start Provided records
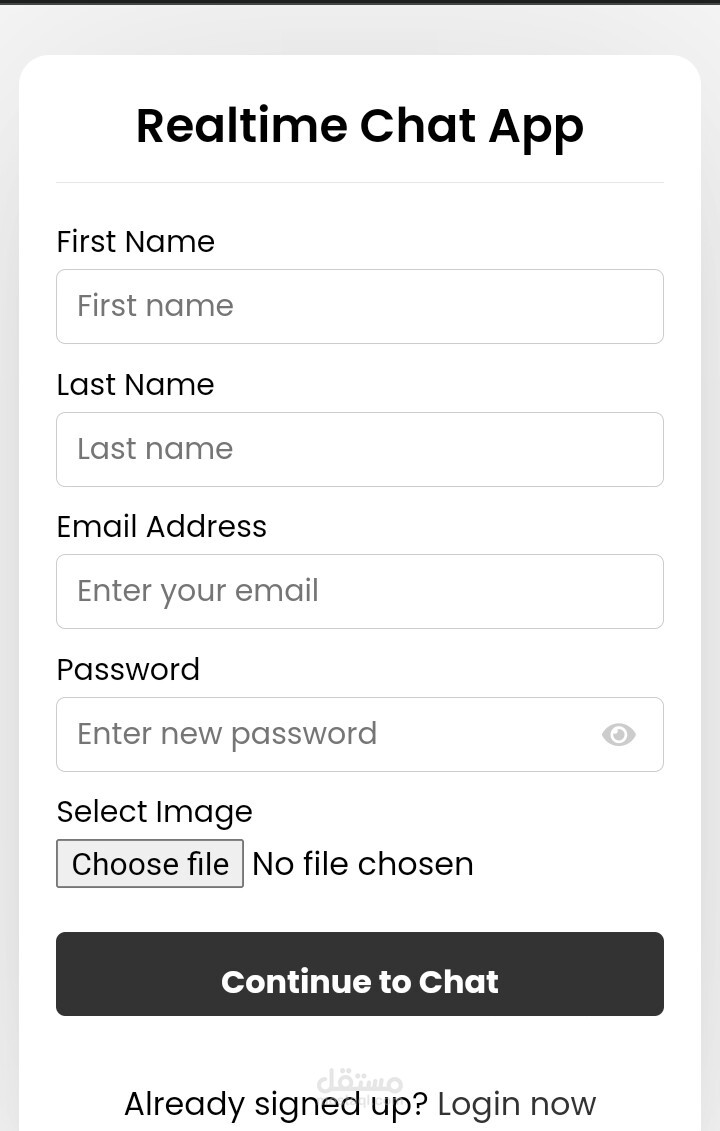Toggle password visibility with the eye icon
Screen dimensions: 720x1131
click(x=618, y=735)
end Provided records
start Provided records
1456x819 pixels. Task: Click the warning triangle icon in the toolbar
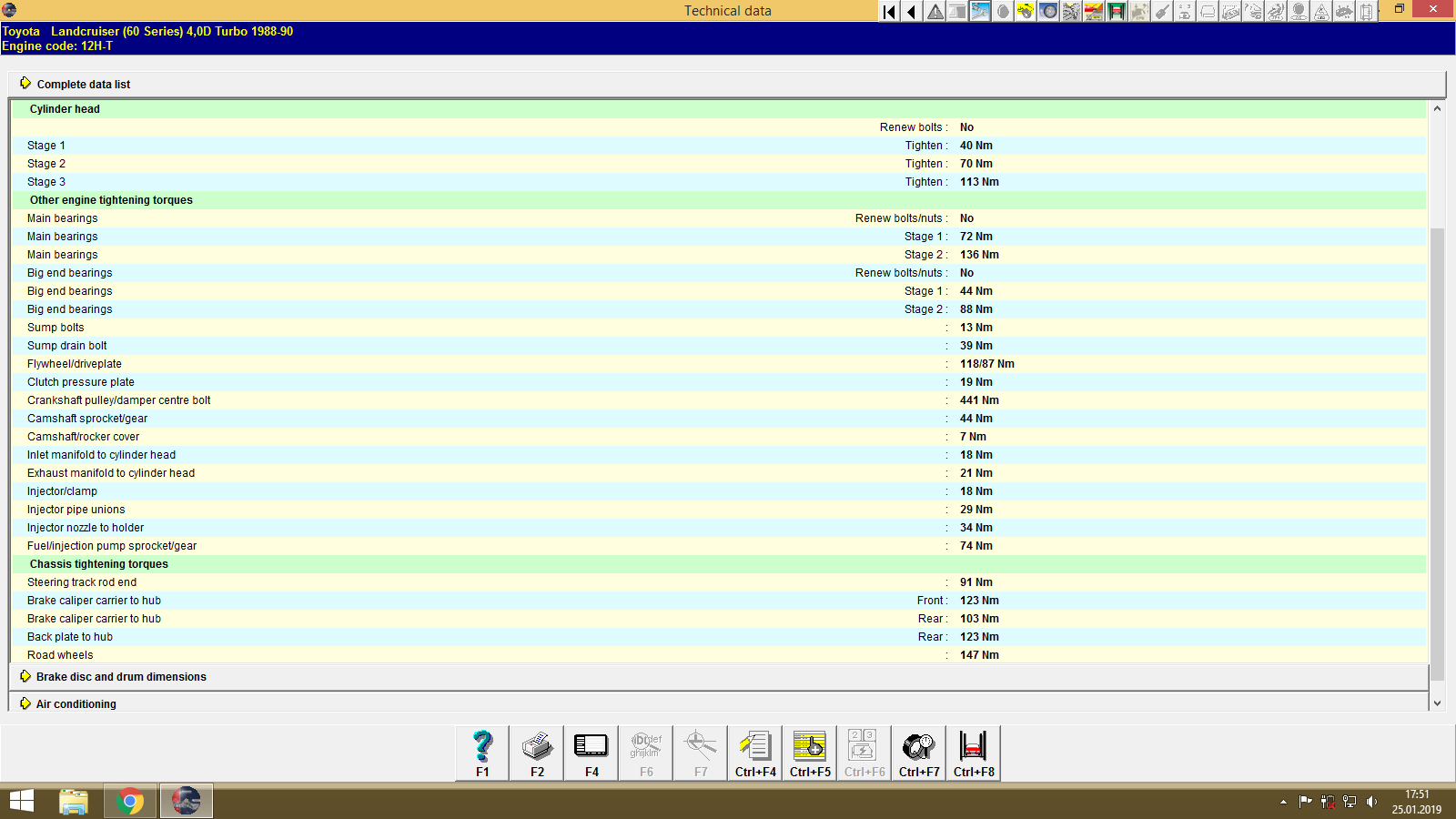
end Provided records
start Provided records
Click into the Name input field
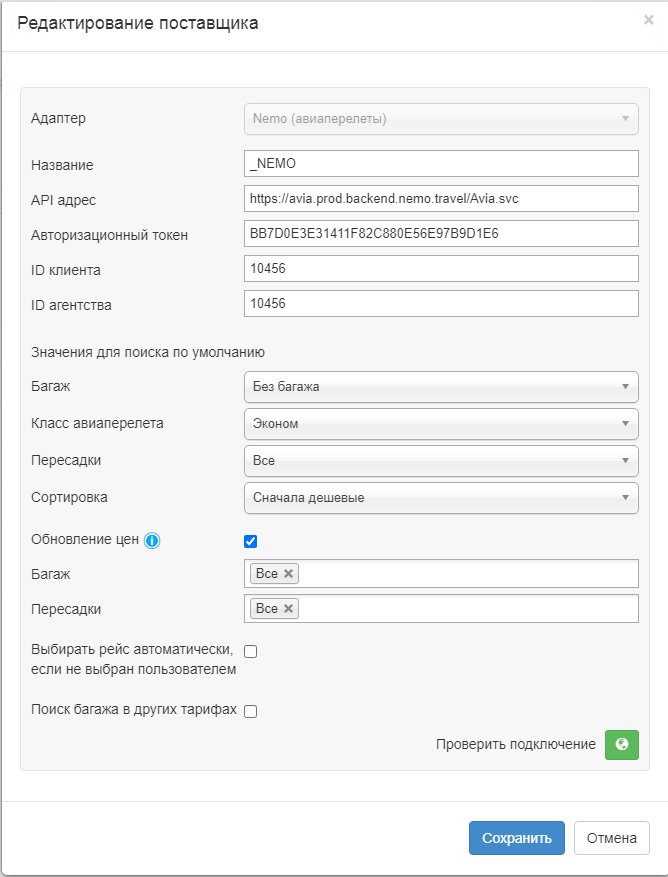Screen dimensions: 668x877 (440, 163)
end Provided records
Set problem:
Render the records from the line with "Toggle password visibility with the eye icon" through the line with "click(x=618, y=735)", both included, as a Markdown table with the columns Row and Line. Skip blank lines, and leave the pictures out.

Response to this task:
| Row | Line |
|---|---|
| 1 | Toggle password visibility with the eye icon |
| 2 | Screen dimensions: 720x1131 |
| 3 | click(x=618, y=735) |